I guess at some point i can try to see if there is a big enough difference. But it doesn't seem to be worth the few pennies saved.

tgtaylor
18-Jan-2010, 11:30
Does the "RT" in Kodak Ektacolor RA Paper Developer / Replinisher RT stand for "Room Temperature?" I'm beginning to suspect it does and would explain why I'm limited to 10 to 15 second exposures at f16 @95F in a Jobo.

IanMazursky
18-Jan-2010, 11:34
RT stands for Roller Transport.
The RT set of chemicals where meant for roller transport processors.

"KODAK EKTACOLOR RA Developer Replenisher RT
This developer has built-in protection from oxidation and evaporation that makes it particularly suitable for roller-transport processors and continuous processors with low utilization."
http://www.kodak.com/global/en/business/retailPhoto/products/chemicals/ektacolor1.jhtml?pq-path=12552

Kodaks manual J-39 (http://www.kodak.com/global/en/professional/support/techPubs/j39/j39.pdf) has a little more info on using Kodak RA4 chemistry in a jobo.

tgtaylor
18-Jan-2010, 11:57
The reason I asked was because PE and others on apug advised against using the starter if one was processing at room temperature ("RT"). As I never even thought about RA4 processing at RT, I thought the RT designation could stand for room temperature.

You learn something new every day around here!

IanMazursky
18-Jan-2010, 12:38
If PE said to use it without a starter i would take his advice.
He is the master of this alchemy!

When you run out of the RT, i would test the regular RA4 paper developer for the jobo.
I know a number of jobo users who use the regular RA4 dev and can expose at whatever they want.

I think Tentenal still makes a room temperature RA4 kit.
I bought one a few years back and didn't have much success with it.
But that could be due to the Ilfochrome printing filters in my D2 and my attempt at tray processing.
Not an ideal situation at the time.

Larry Gebhardt
19-Jan-2010, 09:23
I forgot to mention that when I use the Jobo I use 25RPM to keep the oxidation down.

Also get some of the Kodak Test strips. They will save you major headaches if you somehow contaminate the components, or mix improperly.
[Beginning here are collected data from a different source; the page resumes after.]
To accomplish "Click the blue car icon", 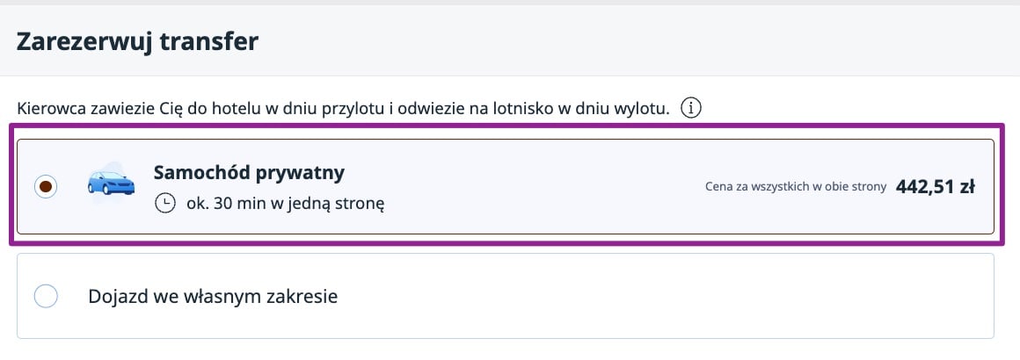I will pos(111,184).
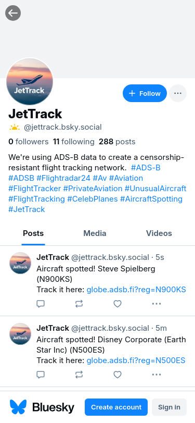The width and height of the screenshot is (195, 423).
Task: Open the 11 following list
Action: coord(74,142)
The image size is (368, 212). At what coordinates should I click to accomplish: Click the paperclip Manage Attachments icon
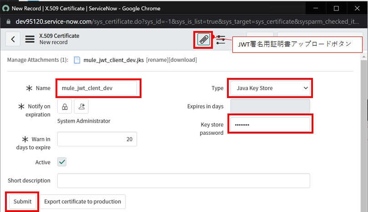click(x=204, y=40)
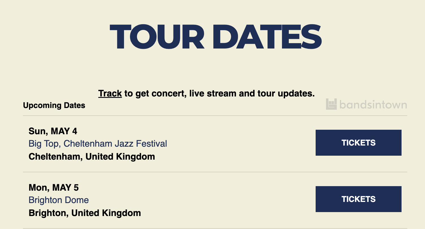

I don't bother to plot them with a densitometer, I just run one periodically throughout the day. Visually you can get a good feel if things are going ok as far as replenishment, or if you aren't washing the drum enough and have contaminated your developer.

al olson
21-Jan-2010, 08:01
Thanks, Ian, your information may have solved my problem.
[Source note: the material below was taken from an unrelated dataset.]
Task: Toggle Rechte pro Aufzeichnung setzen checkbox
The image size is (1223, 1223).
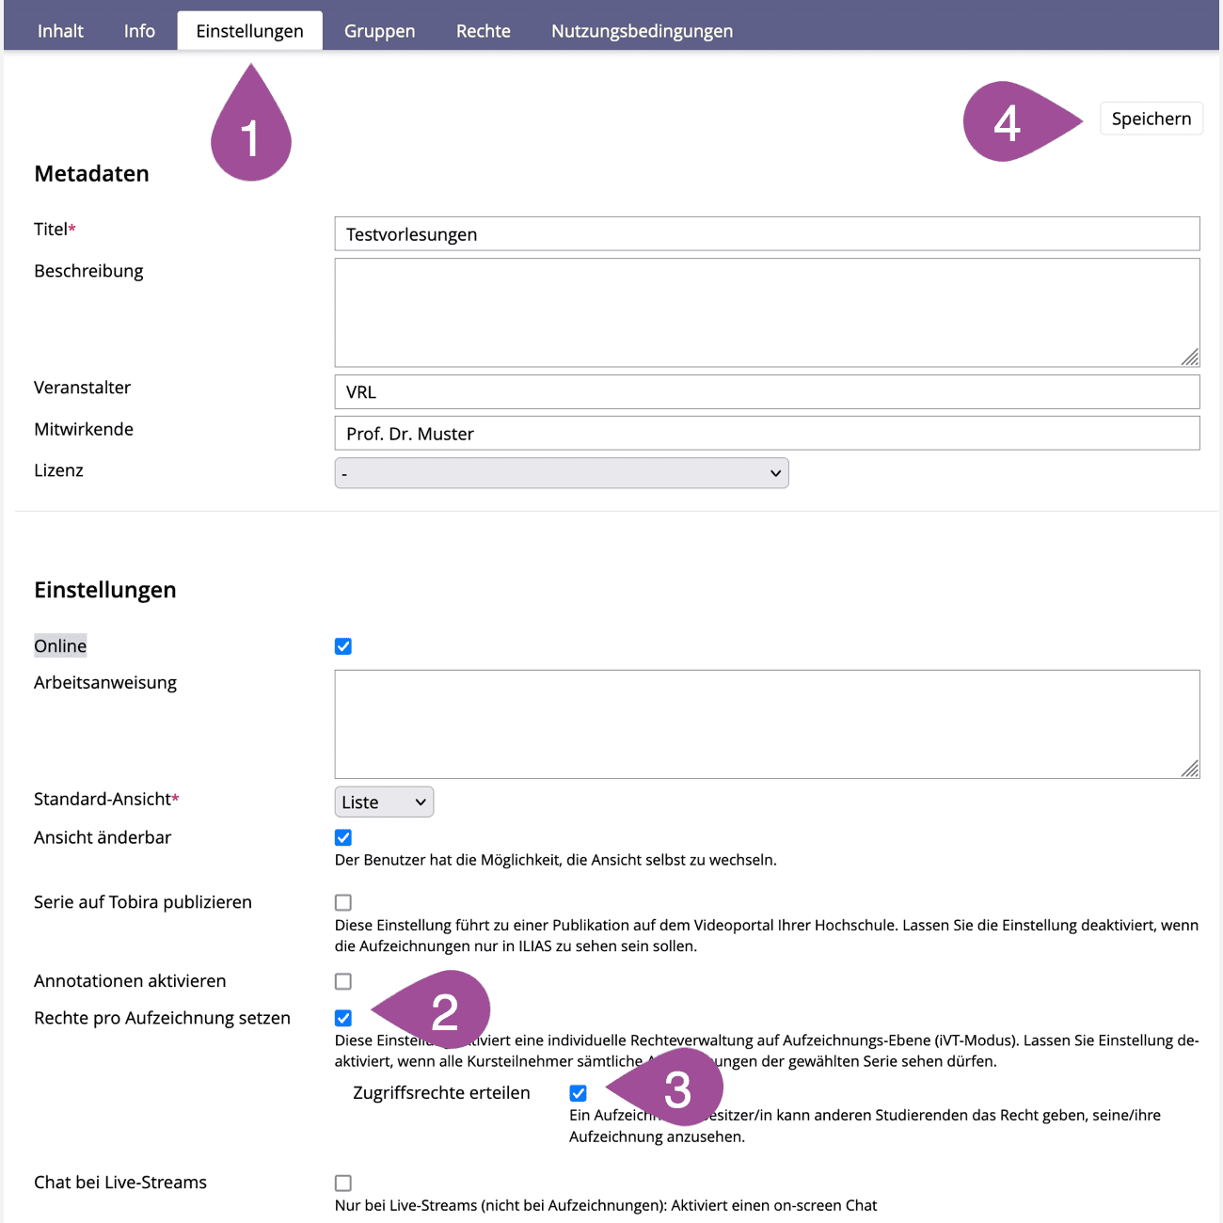Action: point(343,1018)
I have been using a DoMac roller transport for 10 years now. Initially, I was buying the RA-4 chemicals from an east coast supplier. However, I found the Kodak chemicals to be much cheaper so I reset the temperatures to use the Kodak.

My problem is that when I process paper 11x14 and larger, the last inch or so, depending on the color, becomes noticeably lighter. I have blamed this on the fact that after the end of paper passes by the lucite rollers that hold it in the bottom of the developer trough, it pops up out of the developer.

I have theorized that the developer has become locally exhausted at that point and misses a few seconds more agitation that the rest of the paper received.

I never had this problem with the other developer in the DoMac. The Kodak RA-4 works fine in the Jobo and I have been using the Jobo for my final prints. However, the DoMac is more convenient and I still use it for making test prints with a lot of refreshing.

I was never aware that there was an RT version of RA-4. I had never seen it stocked in the photo stores, only the non-RT version. From reading the Kodak links in your post, it seems that I should be using the RT to solve the DoMac problem. I am going to request that my photo supplier order a few gallons of RT with their next shipment.